The hope is prevalent that, if we just keep playing and practicing and keep doing what we are doing, things will somehow get better.

This view is understandable – after all, some of our heroes seemed to skip all schools and “just played” and miraculously ended up being so good. So if we just do more, more, and even more playing, we, too, will eventually get better!

  • Hopefully.
  • If we play a lot.
  • If we got talent.
  • Right?
  • Do we have talent? 

This thought process sets you up for unnecessary frustration and disappointment.

  • It does not work like this: have talent -> play a ton -> get better.

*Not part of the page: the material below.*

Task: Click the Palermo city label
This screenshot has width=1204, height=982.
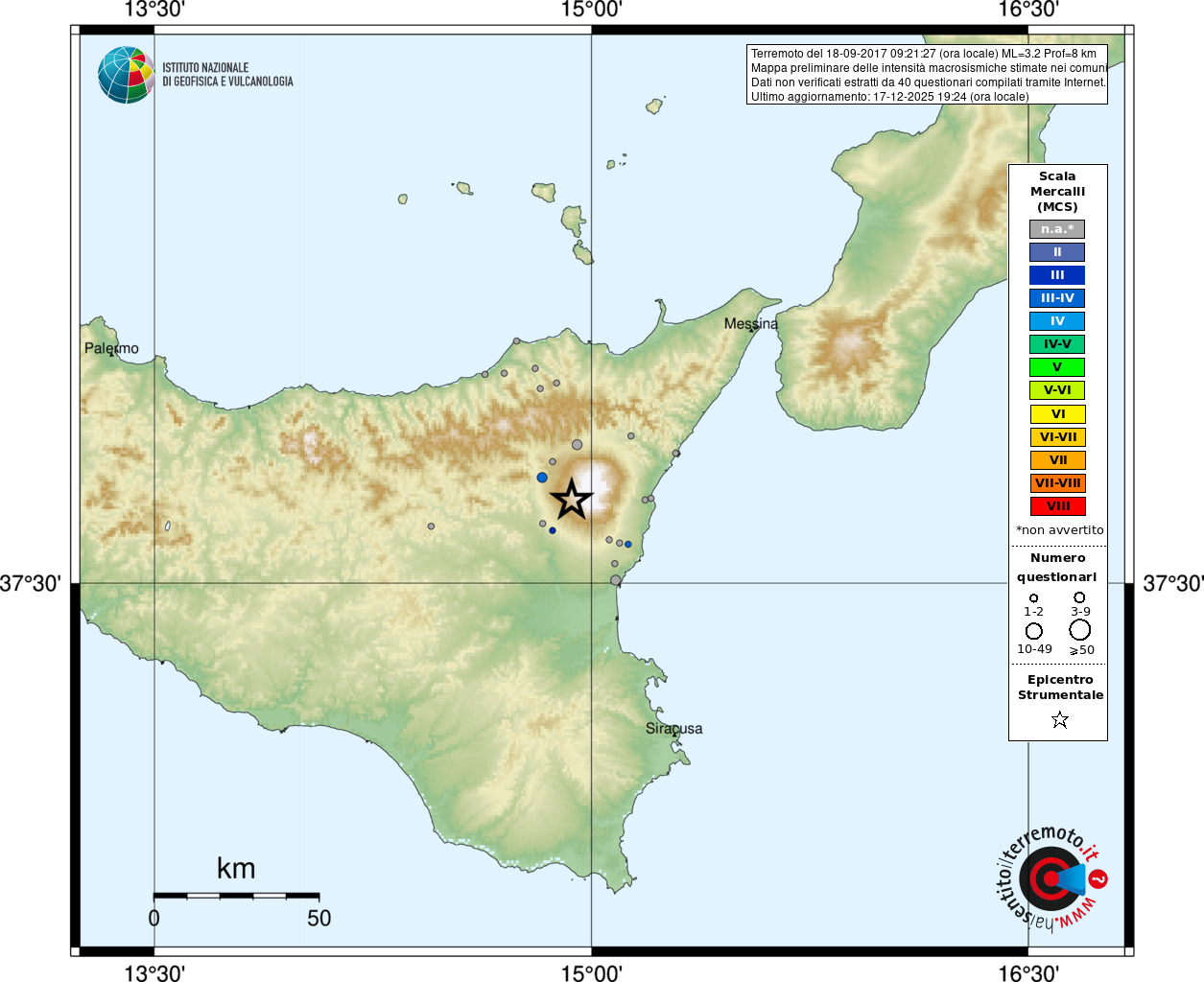Action: coord(111,348)
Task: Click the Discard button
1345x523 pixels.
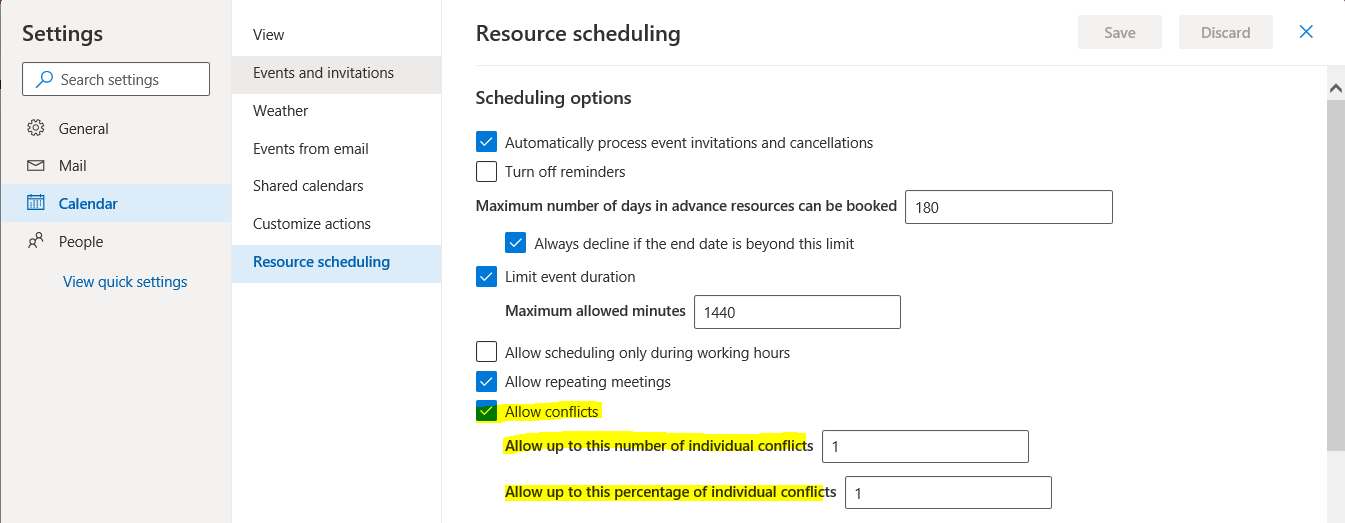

  • Playing for years does not necessarily guarantee success. I have seen literally hundreds of students who have played for decades lingering on a plateau that enables them to play songs in a band. But they are unsatisfied with their performance and just playing more and more did not make things better, clarify how the bass worked nor improve their technique; nor their reading, music theory, improv nor timing. Not their groove. Nor their fills…

  • So if just playing more does not work, then it must mean there is something inherently wrong with them or they tell themselves: “I suck. I don’t have any talent”.

It breaks my heart to encounter glimpses of such heart-wrenching internal dialogues over and over.

Instead, I propose a different way:

I was incredibly lucky to have had the education I had had early on. It focused on the basics – technique, timing, knowing the instrument, theory, reading. 

All of these need targeted practice. Not a ton, just regular drills.

  • It does work like this: wherever you are -> practice short, focused bursts according to a systematic plan -> get better!

A good, solid program does the trick, maybe feedback from an experienced person here and there. A bit of patience.

Knowing modes, scales, arpeggios or what an eighth note is will – by itself – not make you sound any better on the bandstand. You need to know how this all connects. You need to have it under your fingers. As Victor Wooten says, Music is a language, and when learning a new word, it is only yours when you can use it in a sentence. Translated into music, this means, take that scale or interval or whatever it may be and create a groove with it over a chord progression. In all areas of the bass. From any string.

After a bit of this, you will feel at home on the fretboard.

And most importantly – you will know what a note or rhythm will sound like before you play it. That is knowing versus trial and error.

Imagine this:

Someone shows you a major scale from the root to the root an octave up somewhere on the bass. You keep playing exactly this until it feels like you got it. You now know one way of playing this scale in one position. Nice, but that’s just the start before things get really interesting.

Now imagine this:

you take that same scale, but now:

  • We play it from the lowest to the highest note in every area of the bass (there are six areas and five basic shapes that repeat over and over, it is a neat system).
  • We do this with the same fingering each time (yes there are best fingerings for this).
  • Then we do it in all keys.
  • We change certain notes and watch what happens.
  • Let’s improvise with it playing a bar of groove and a bar of fill.
  • We break it down in targeted interval studies.
  • How about a bit of arpeggiating over changes using this scale?
  • Today some technical drills like virtuoso sounding pedaling.
  • We use this over a song in ever bar, just to practice it (and the song, too, while we are at it!)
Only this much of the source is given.